Caregiver Burnout

Burnout. It is something you have most likely experienced, even if you couldn’t identify it. You know; the feeling of being in constant stress, being emotionally drained, and not being able to meet demands of tasks. This prolonged feeling continues, and you start to lose the ability and motivation to keep doing what you’re doing. It feels like you’re spiraling out of control and the exhaustion is too much, but you don’t know how to make it all stop – so you just physically stop. You give up.

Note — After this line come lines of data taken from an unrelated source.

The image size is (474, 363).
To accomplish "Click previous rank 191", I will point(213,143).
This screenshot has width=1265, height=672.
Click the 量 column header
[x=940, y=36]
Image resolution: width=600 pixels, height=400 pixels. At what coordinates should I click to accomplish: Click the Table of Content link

Most people pair the idea of burnout with work. Work is a high stress situation for most and since the pandemic hit and the staffing crisis happened, it seems as if one person is doing three people’s job. However, you can experience burnout in any part of life. One part that isn’t talked about often enough is caregiver burnout.

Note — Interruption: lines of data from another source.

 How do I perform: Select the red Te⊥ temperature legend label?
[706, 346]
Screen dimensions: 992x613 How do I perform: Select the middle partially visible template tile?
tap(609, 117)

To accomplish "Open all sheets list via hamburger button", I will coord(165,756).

Caregiver burnout is a touchier subject for most. Why? Because it involves another human who is depending on you. You have the added stress of feeling like you failed another person on top of your own emotions. Caregiver burnout tends to happen when the caregiver isn’t getting what they need. It sounds cheesy but the idea that you can’t fill someone else’s cup if yours is empty is true. Therefore, we have compiled a list of tips and tricks on how to help combat caregiver burnout.

  1. Make time for yourself: Something that sounds so simple is often one of the first things we give up. Weather you spend quiet time with your morning coffee, you hit the gym, or you journal, it is vital that you make time for yourself. Take time for you each day by setting aside at least 20 minutes. You must take care of yourself to take care of others.
  2. Connect with other caregivers: Isolation is the easiest place to put yourself in. But in today’s day and age you don’t even have to leave your house to find a group. Social media has made it possible to find a support system online. If you’re more of an in-person type of person, do a quick Google search on support systems near you. Having people to connect with over a common topic makes you feel less alone.
  3. Take breaks: Don’t forget to take breaks throughout the day. Go for a walk around your neighborhood or take an extra-long bath. Schedule a movie to see with friends, go out to dinner, or go shopping. Whatever it is you like to do – do it. It is important to recharge and schedule time away so you can just be.
  4. Take trips: This one might sound weird, but schedule weekend getaways or a week-long vacation. This helps you recharge. You can investigate respite care or hospice care for when you are gone. Start small with a couple hour drive getaway too fit your comfort level. But don’t forget to live your life – you’re loved one would want it this way.